--- START Excerpted records ---
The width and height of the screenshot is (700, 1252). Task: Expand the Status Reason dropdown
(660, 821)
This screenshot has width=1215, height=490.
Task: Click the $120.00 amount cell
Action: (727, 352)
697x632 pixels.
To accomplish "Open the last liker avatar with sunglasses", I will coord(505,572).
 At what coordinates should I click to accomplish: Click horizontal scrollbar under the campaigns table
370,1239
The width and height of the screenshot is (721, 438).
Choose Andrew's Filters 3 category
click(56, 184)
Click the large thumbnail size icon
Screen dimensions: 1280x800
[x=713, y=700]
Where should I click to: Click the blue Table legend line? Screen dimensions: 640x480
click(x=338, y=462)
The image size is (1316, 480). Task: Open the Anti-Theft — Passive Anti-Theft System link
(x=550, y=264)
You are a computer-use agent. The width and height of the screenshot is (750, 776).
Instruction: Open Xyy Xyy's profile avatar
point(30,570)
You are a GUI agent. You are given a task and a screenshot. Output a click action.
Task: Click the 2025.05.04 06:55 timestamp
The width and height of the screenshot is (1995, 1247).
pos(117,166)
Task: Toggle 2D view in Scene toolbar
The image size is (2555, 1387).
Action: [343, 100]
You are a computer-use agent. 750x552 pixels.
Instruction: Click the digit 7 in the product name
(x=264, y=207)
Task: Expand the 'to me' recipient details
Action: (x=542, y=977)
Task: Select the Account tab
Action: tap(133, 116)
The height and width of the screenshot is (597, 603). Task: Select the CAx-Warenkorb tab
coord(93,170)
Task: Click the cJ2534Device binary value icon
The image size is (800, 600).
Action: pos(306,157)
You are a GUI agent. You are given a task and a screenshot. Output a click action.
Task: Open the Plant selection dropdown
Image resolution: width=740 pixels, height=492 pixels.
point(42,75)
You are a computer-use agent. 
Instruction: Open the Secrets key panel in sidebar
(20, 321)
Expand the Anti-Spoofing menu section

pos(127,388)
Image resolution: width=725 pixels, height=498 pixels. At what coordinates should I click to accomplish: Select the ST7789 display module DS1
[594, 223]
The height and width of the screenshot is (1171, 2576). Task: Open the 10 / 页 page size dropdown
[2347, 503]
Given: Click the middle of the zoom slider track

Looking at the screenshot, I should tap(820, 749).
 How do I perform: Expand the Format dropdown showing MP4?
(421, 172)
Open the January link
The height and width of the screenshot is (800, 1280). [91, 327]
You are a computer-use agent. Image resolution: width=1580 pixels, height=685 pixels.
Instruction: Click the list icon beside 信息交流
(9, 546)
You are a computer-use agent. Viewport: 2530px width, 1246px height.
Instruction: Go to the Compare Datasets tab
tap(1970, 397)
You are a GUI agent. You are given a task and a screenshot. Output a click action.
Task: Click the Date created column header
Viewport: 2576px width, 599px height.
--- END Excerpted records ---
__Given instruction__.
Pull out each line of the material above that contains the word "should", where uppercase and lowercase count as different.

__Answer to this problem__.
 At what coordinates should I click to accomplish: Click horizontal scrollbar under the campaigns table
Where should I click to: Click the blue Table legend line? Screen dimensions: 640x480
Image resolution: width=725 pixels, height=498 pixels. At what coordinates should I click to accomplish: Select the ST7789 display module DS1
Looking at the screenshot, I should tap(820, 749).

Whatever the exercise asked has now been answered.